Pop: Der Sommerhit ist da!
Die beste Platte der Saison: "Robyn" von Robyn. Dafür gibt es die Repeatfunktion.
O h mein Gott, dass es so etwas noch gibt. Einen Song, für den die Repeatfunktion geboren wurde. Der einem die Unterarmhärchen aufstellt und die Augen schwimmen lässt. Ein Stück Musik, das irgendein Organ in der Herzgegend so groß werden lässt, dass es sich fast schmerzhaft gegen die Rippen drückt. Eine richtig waschechte Pop-Perle.
Die Briten haben das Wunder von "With Every Heartbeat" wieder eher begriffen - und es gleich in der ersten Woche auf Platz 5 der Single-Charts gekauft. In den iTunes-Downloadcharts liegt es da sogar schon auf Platz 2. Das englische Internetmagazin "Popjustice" wird nicht müde, seine Leser dazu anzuhalten, das Stück auf Platz 1 zu hieven.
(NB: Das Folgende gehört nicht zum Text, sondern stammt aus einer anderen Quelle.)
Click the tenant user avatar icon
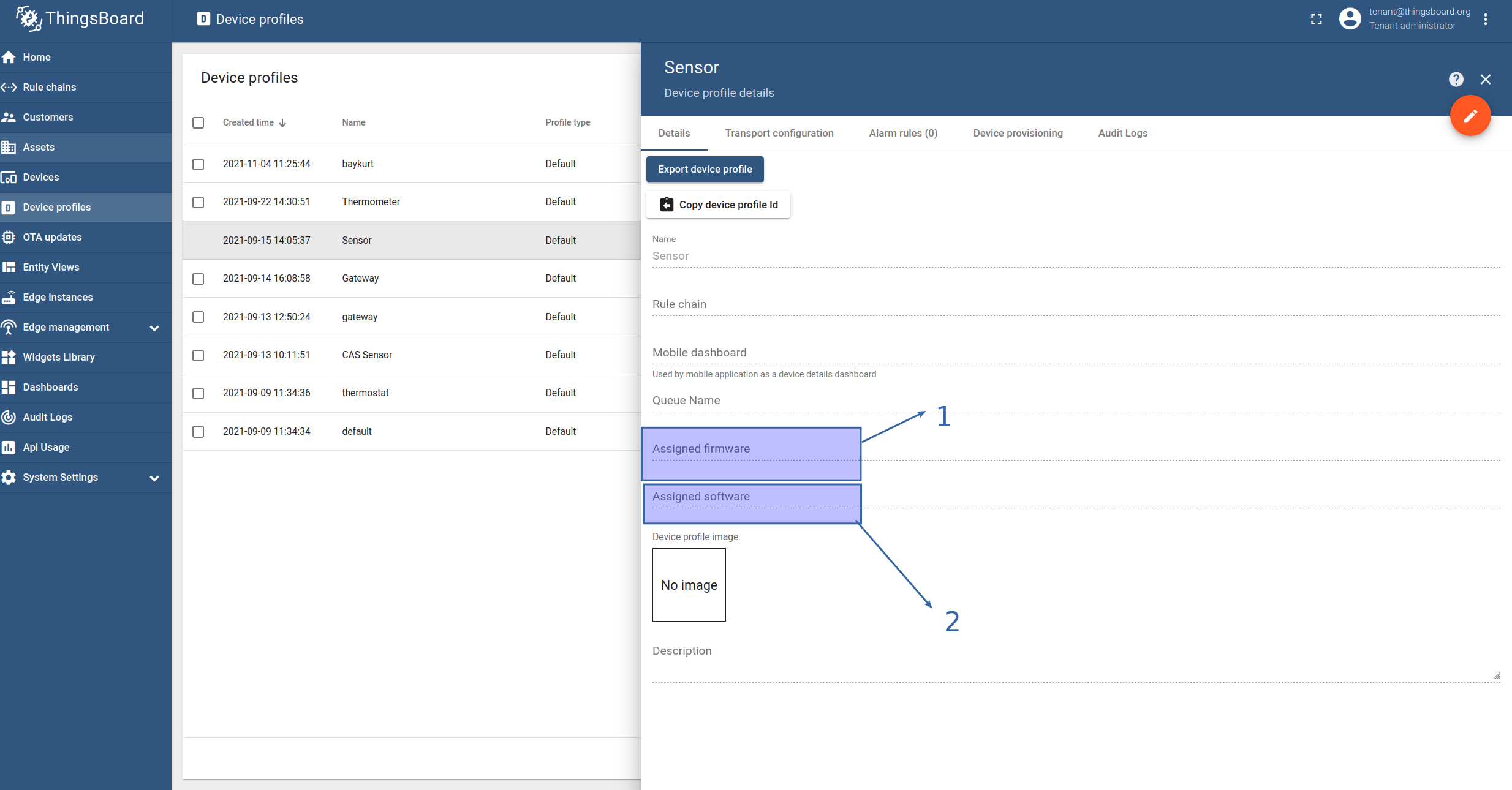 click(1350, 19)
Und wünschenswert wäre das für die Sängerin Robyn, eine Schwedin, die mit ihren 28 Jahren schon an einem Punkt ihrer Karriere steht, den man als Markt-Wiedereintritt bezeichnen kann. Vor zehn Jahren nämlich war sie mit "Show Me Love", produziert von Britney-Spears-Hit-Macher Max Martin, schon einmal kurz ein internationaler Hitparaden-Star und veröffentlichte immerhin drei Alben bei Major-Plattenfirmen (kam übrigens auch in Lukas Moodyssons schönem Film "Fucking Åmål" vor, im englischsprachigen Raum hieß der Film sogar nach dem Stück).
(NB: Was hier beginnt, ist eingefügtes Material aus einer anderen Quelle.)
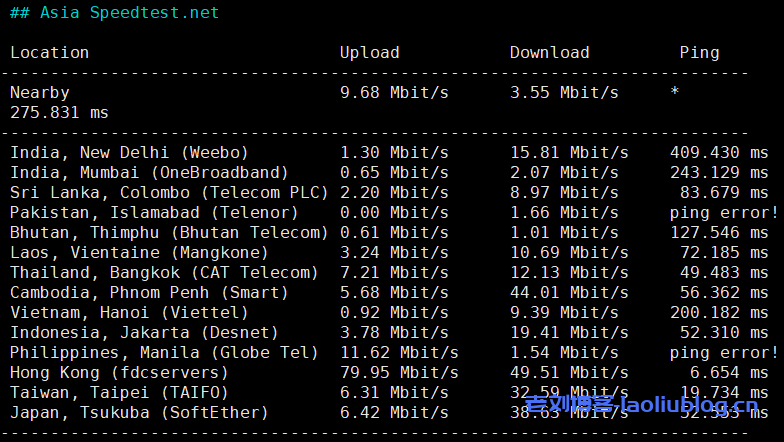Click the Location column header
The image size is (784, 442).
click(x=49, y=53)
Aber bald schon fühlte sie sich in x-beliebige R-n-B-Schablönchen gepresst - "Ich habe diese Situation einfach nur gehasst" - und zog 2003 von den USA zurück nach Stockholm. Machte mit den Geschwistern Karin und Olof Dreijer (The Knife) das auch gute Stück "Whos That Girl". Bekam vom Label einen Korb dafür - und hatte die Schnauze endgültig voll. Robin Miriam Carlsson kaufte sich aus ihrem Vertrag heraus und nahm dann ihr erstes richtig eigenes Album auf. In Schweden kann man das schon seit zwei Jahren kaufen, in Deutschland und England wurde es erst jetzt veröffentlicht.
"Robyn" präsentiert die liebenswerteste Mainstream-Mucke der Saison. Beats zwischen Hiphop, RnB, Eurodance und Eighties-Pop, dicke Bässe, zwirbelnde Synthies, Akustikgitarren, Rasseln, Handclaps und dazu ihr itchybitchy Stimmchen, das schicke Refrains raushaut: "My style is di bom digi bom di deng di deng digigi." Oh, macht das Spaß! Das ist verspielt und in den Texten auch immer schön contra die ewiggleichen Frauenrollen im Popgeschäft. Klingt mal nach Peaches, mal nach Madonna, mal nach Prince, mal nach Sabrina ("Boys", 1987). Vier veritable Hits sind dabei.
Und im Fall von "With Every Heartbeat" auch ein gerüttelt Maß an Top-Traurigkeit. Da singt Robyn davon, dass mans immer wieder probiert, aber sich die Dinge trotzdem nie ändern, dass man deswegen besser nicht zurückblickt und immer schön einen Schritt vor den anderen setzt. Was für eine Dramaturgie: Die Strophe ein einziges großes Trance-Intro, mit drängender, aber noch verhaltener Bassdrum und ephemeren Synthie-Flächen. Dann die Bridge: nur die Streicher, die Vorhut eines ganz großen Finales, das dann sehr bemerkenswert daherkommt. Zehn Mal, fünfzehn Mal wiederholt Robyn die Textzeile "And it hurts with every heartbeat", dazu perlen wundervollste Synthie-Arpeggios. Und cest ça. Es ist aus. Viel zu früh, viel zu wenig ausbuchstabiert, mit immer noch so viel uneingelöstem Schönheits-, Schmacht- und Glücksversprechen. Da tut einem das Herz in der Brust weh und man muss das Stück noch mal hören. Und noch mal. Für Zwischendurch sei noch das Video zum Stück empfohlen, das sich bei YouTube anschauen lässt. Darin läuft Robyn rückwärts in sehr spitzen Lederschnürschuhen und wird am Ende von über ihr einstürzenden Holzbausteinen erschlagen. Auch das ist sehr traurig.